SDM-RL: Steady-State Divergence Maximization for Robust Reinforcement Learning
In this work we propose a new effective diversity measure to induce different behavioral policies in reinforcement learning
摘要
评审与讨论
Classical robust MDP-based methods require knowledge about the permissible range of perturbations that can be applied to the environment in test time. To overcome it, diversity RL tries to generate different close to optimal behaviors in the training to have robustness in test time. However, previous methods are compromised due to suboptimal choices in diversity measures. This paper offers a new diversity measure, which could be used as an intrinsic reward. Finally, the authors justify the proposed diversity measure theoretically and empirically.
优点
- The proposed diversity measure seems novel and theoretically closer to the ideal measure in the discrete state space setting
缺点
Quality:
- There is no standard deviation reported in experiments.
- The cumulative reward of proposed methods seems too bad in the continuous action scenario.
- Since the authors don't provide any code to reproduce results, I am a little bit doubtful about the results of SAC. Due to the property of maximum entropy, SAC was shown to solve some robust RL problems by maximizing the lower bound on a robust RL objective [Eysenbach and Levine 2022, Maximum entropy RL solves some robust RL problems].
- It is better to give empirical results under different perturbations. Additionally, more results of other discrete environment (e.g., perturbed CartPole) and MuJoCo environment experiments (e.g., HalfCheetah, Walker) are expected.
Clarity:
- Currently, related works are placed between approach and experiments. It would be better as a subsection after the introduction to give readers more background knowledge.
- In Appendix A, there is no need to repeat the LHS of the equation again and again.
- Some typos
- Section 2.1 -> (S, A, p, r)

**Data listing**

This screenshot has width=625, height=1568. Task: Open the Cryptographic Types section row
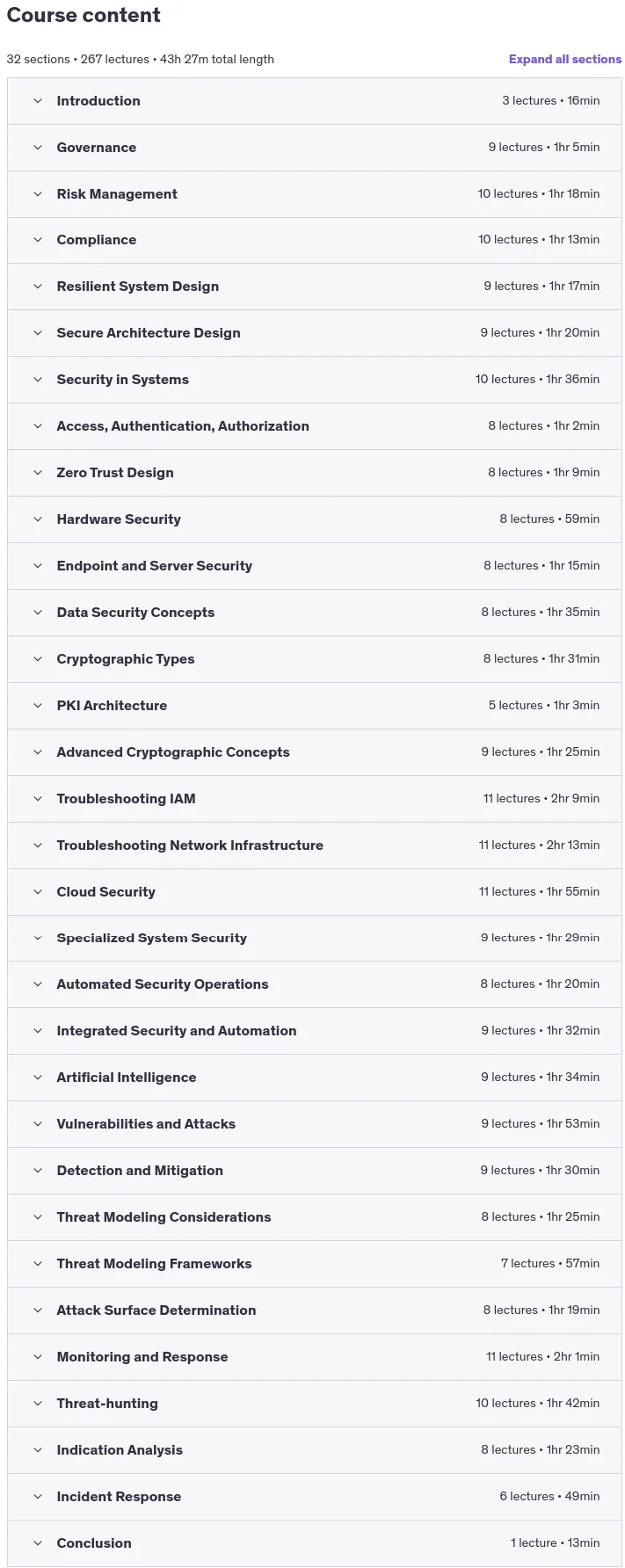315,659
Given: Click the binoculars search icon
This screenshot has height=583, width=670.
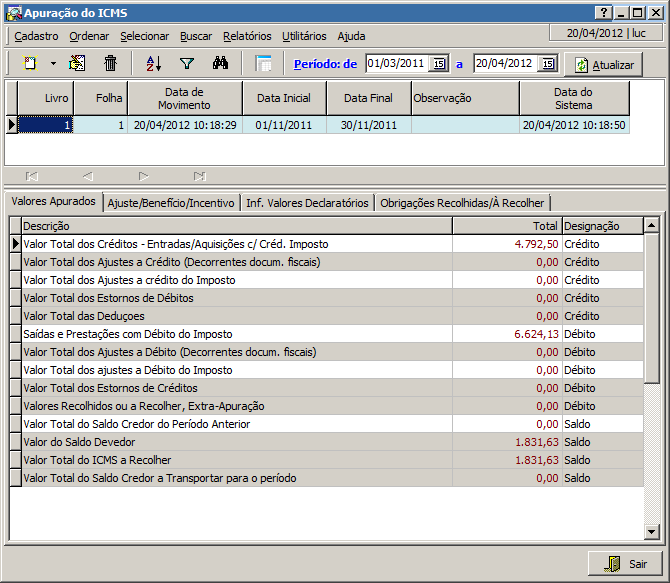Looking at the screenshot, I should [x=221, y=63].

**Task set**
(1) Output the records from the line containing "Given: Click the binoculars search icon" through the end of the records, including both ends, as a two-column CSV with the columns request and answer. Each record gets one row, each field is quoted, line breaks become spaces, and the pictures are left out.
(2) Write what comes next in the review of the steady-state divergence maximization paper, starting after its last line.
The review text and the records have nothing to do with each other.

**Expected responses**
(1)
request,answer
"Given: Click the binoculars search icon This screenshot has height=583, width=670.","Looking at the screenshot, I should [x=221, y=63]."

(2)
- Section 2.2 no (s, a) for \psi
- Repeated proof and proof sketch after Theorem 1
问题
Please refer to the "weakness" section for further information.
We thank the reviewer and the area chairs for their constructive comments and we will address the minor concerns.
- I have changed the location the related work section
- We have corrected the repetitive LHS side in the appendix.
- We have fixed the typos
- The cumulative reward was lower for the proposed method as expected inline with the fact that the diversity induced in the perturbed environment is relatively higher. Since the goal is to find a policy that sacrifices its performance in the training environment inorder to induce diversity so that there would be a better performance in the perturbed test environment. We find the lower reward experienced in the training environment on average to be as expected.
- In terms of SAC it does maximizes diversity but it does so by maximizing the policy. But the other baselines and the current work does so by maximizing the steady state occupancy with regards to other policies while maximizing the entropy of the policy as well since SAC is used as the base algorithm. That is the reason for the difference in reward in the test environment when a major perturbation was done.
- The reviewer's comments with regards to the lack of more experiments and pertubations was well taken and acknowledged.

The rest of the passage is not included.